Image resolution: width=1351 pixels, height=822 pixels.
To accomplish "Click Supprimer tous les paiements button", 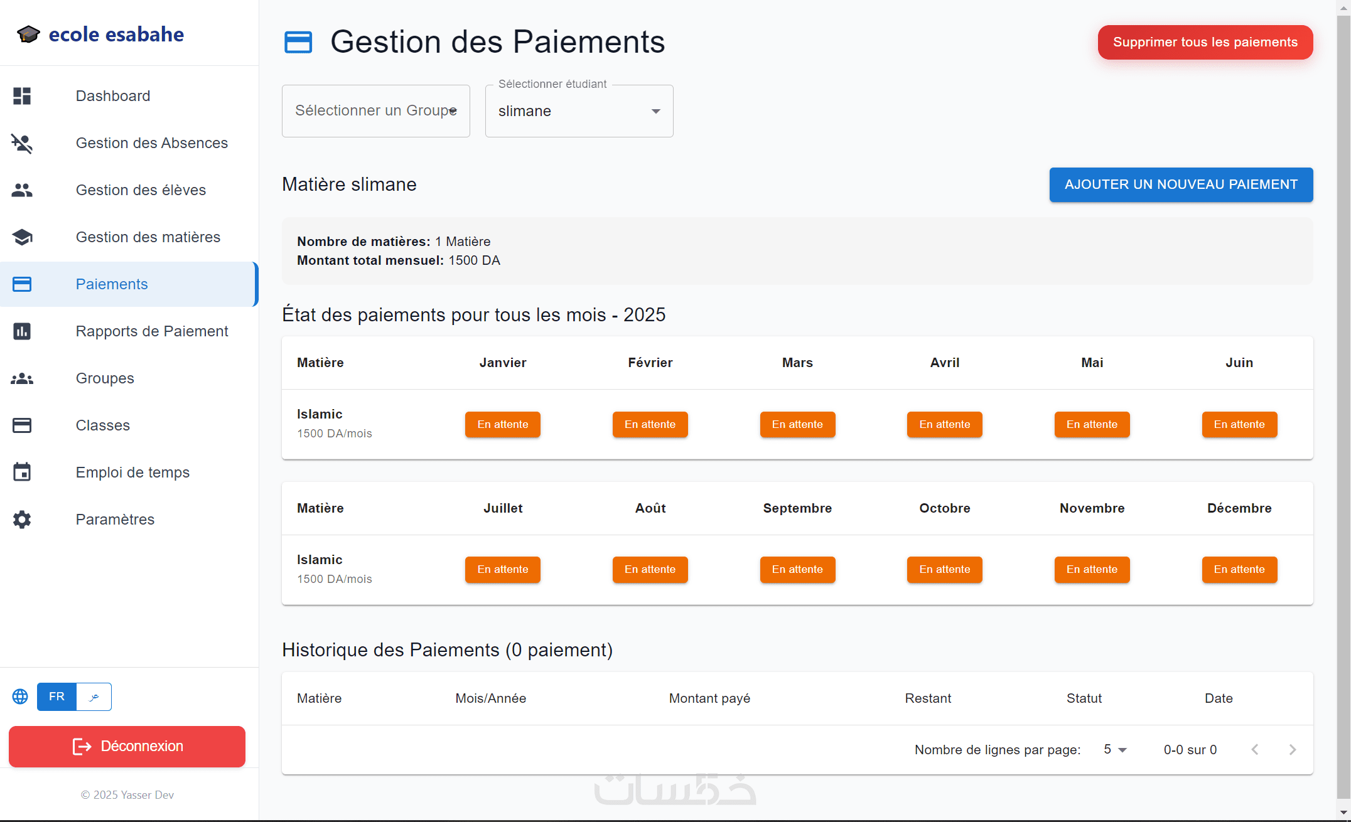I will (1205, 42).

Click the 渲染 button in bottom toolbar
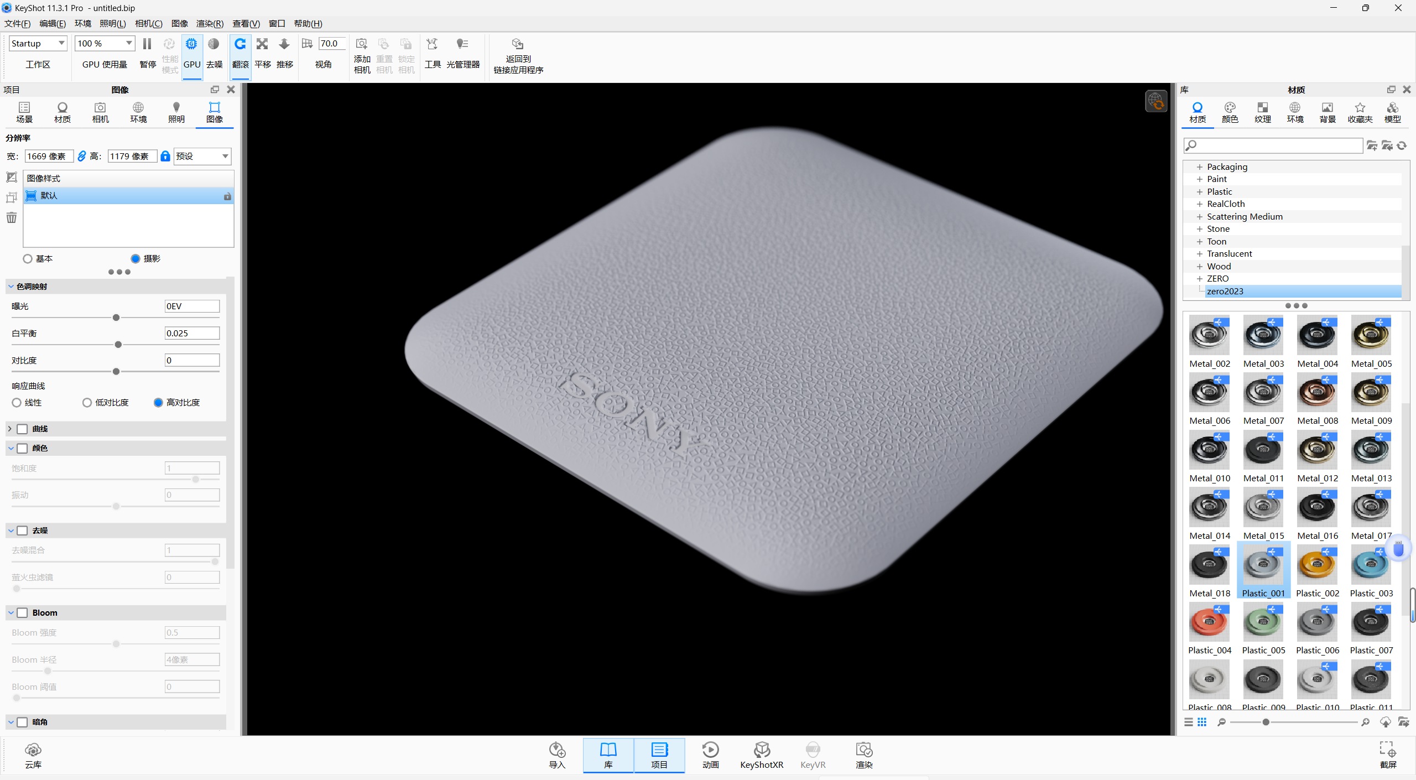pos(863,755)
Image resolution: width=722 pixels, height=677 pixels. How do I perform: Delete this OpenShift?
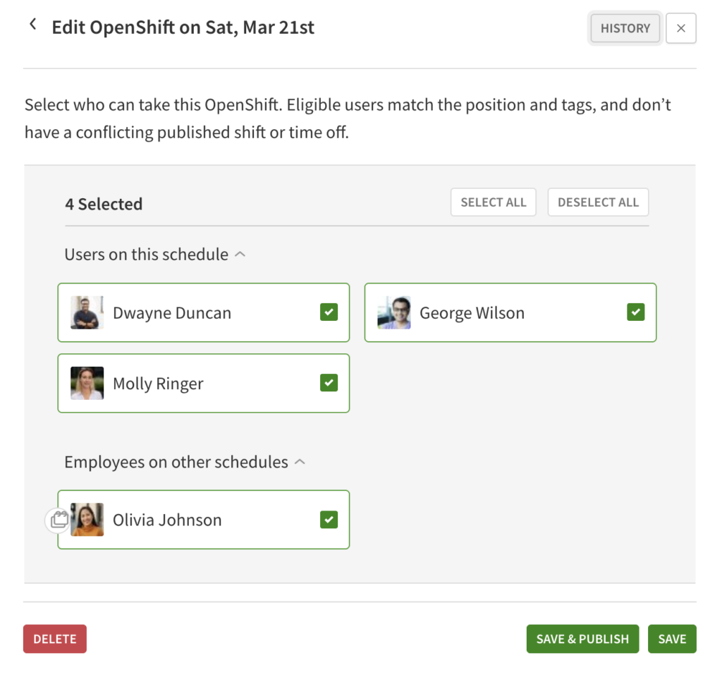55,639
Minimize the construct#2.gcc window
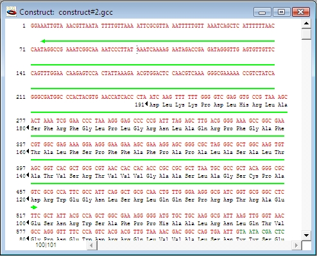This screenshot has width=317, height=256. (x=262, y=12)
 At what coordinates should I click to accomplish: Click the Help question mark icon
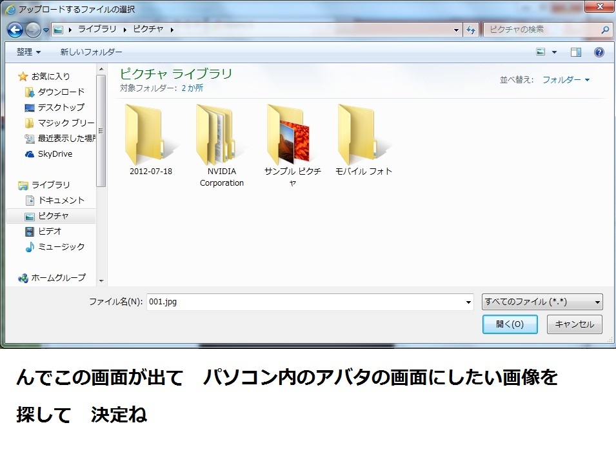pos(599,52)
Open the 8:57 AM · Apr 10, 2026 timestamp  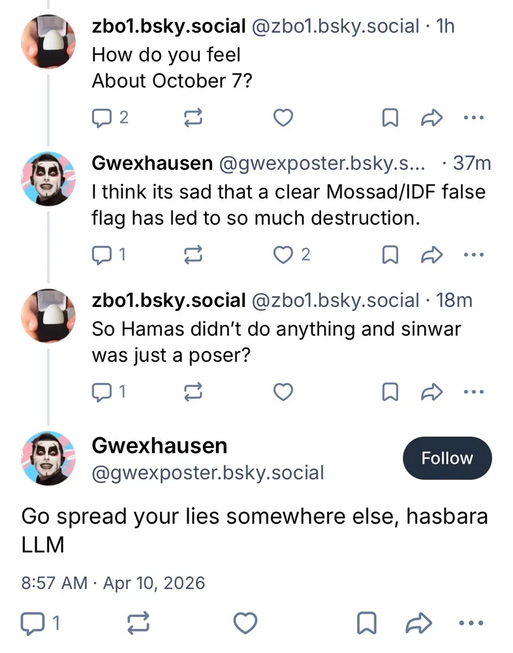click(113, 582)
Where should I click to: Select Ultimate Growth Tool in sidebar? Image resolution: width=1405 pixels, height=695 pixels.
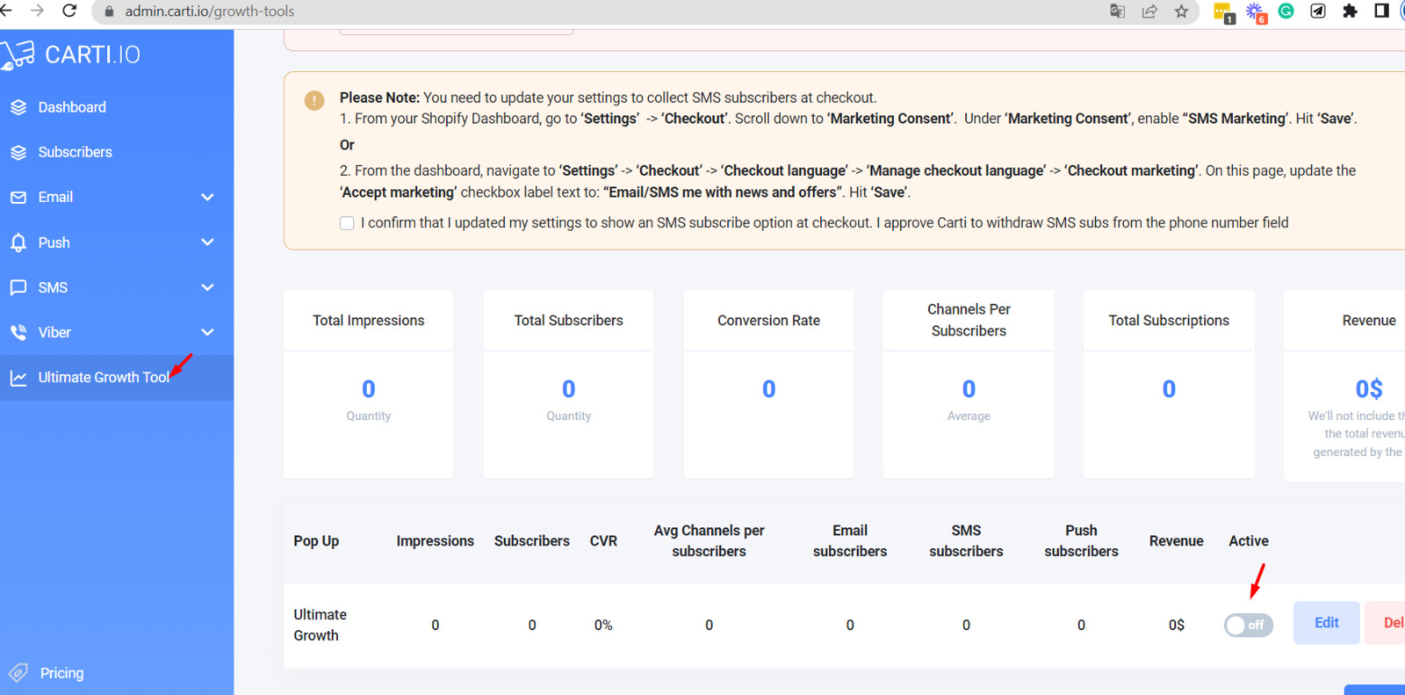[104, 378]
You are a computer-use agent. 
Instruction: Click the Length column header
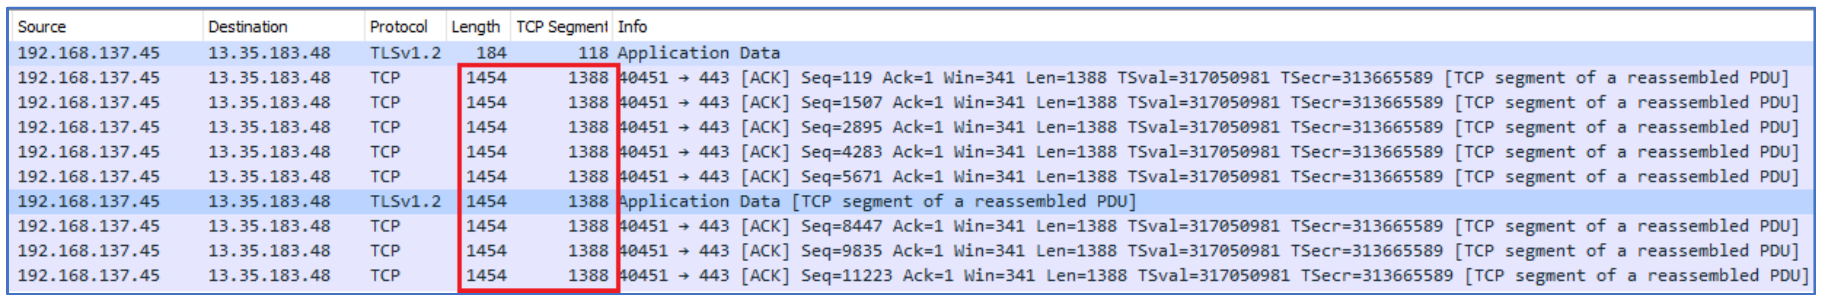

======

TASK OBJECTIVE
Render every line from the one containing "Where should I" up to and including the final line of the entries as a Markdown table with columns Row and Line, omitting blank lines and the pictures.

SOLUTION TO THE PROBLEM
| Row | Line |
|---|---|
| 1 | Where should I click to: Select Ultimate Growth Tool in sidebar? Image resolution: width=1405 pixels, height=695 pixels. |
| 2 | [104, 378] |
| 3 | You are a computer-use agent.  |
| 4 | Instruction: Click the Length column header |